The latest annual data breach survey from the UK government reveals a troubling rise in ransomware attacks, with one percent of organizations reporting such incidents, affecting an estimated nineteen thousand entities. This is a significant increase from less than half a percent the previous year. The survey highlights that seven percent of businesses that experienced cybercrime were victims of ransomware, compared to under half a percent for charities. Furthermore, responsibility for cybersecurity at the board level has declined, with only twenty-seven percent of businesses having a cyber specialist on their board, down from thirty-eight percent four years ago. The survey also notes that while ransomware incidents have surged, the overall rate of cybercrime has remained stable, with twenty percent of businesses reporting cyber incidents in the past year.
Nation-state actors are increasingly targeting small and medium-sized businesses, or SMBs, as they often lack robust cybersecurity measures and may not recognize their critical role in the supply chain. Eric Chien, a cybersecurity fellow at Broadcom’s Symantec Threat Hunter team, emphasizes that the majority of organizations affected by nation-state attacks are in the private sector, particularly in the middle market. In 2024, 70 percent of security incidents involving small businesses included ransomware, with the overall cost of such attacks rising despite a decline in their frequency, according to cybersecurity firm Sophos.
Why do we care?
Sophos’ data that 70% of small business incidents involve ransomware, yet its frequency is falling, signals better targeting, not less activity.
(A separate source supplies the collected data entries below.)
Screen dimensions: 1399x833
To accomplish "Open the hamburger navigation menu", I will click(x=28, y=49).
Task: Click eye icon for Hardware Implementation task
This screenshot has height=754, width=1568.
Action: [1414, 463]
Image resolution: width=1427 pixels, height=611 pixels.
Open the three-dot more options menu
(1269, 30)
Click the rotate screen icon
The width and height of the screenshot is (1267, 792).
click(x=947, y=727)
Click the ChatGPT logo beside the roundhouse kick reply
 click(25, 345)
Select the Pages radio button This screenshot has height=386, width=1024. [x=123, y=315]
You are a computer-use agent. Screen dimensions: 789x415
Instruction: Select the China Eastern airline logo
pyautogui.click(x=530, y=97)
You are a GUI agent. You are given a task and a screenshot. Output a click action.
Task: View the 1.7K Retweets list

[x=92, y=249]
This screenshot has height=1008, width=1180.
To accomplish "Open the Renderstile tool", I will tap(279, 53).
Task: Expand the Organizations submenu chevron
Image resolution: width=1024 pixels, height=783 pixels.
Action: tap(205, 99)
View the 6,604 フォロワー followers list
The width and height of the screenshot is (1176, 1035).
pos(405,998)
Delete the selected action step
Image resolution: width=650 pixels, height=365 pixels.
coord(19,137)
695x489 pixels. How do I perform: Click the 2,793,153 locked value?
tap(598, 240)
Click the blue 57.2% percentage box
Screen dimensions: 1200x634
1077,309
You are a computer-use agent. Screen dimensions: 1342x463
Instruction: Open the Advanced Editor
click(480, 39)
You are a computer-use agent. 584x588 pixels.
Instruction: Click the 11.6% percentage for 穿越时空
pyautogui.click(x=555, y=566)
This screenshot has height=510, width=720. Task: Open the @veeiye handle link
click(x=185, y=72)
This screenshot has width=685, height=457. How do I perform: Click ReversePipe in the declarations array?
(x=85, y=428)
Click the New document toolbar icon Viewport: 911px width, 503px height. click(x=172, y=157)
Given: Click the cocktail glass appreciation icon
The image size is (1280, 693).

The cost per incident is climbing — putting emphasis on recovery, resilience, and outcome-based security services, not just preventive controls.
Providers should double down on practical resilience services — backup integrity testing, disaster recovery orchestration, MFA enforcement, and ransomware tabletop simulations — especially for SMBs that lack strategic cyber planning. This is less about chasing the latest threats, and more about closing long-standing gaps that attackers are clearly exploiting with precision.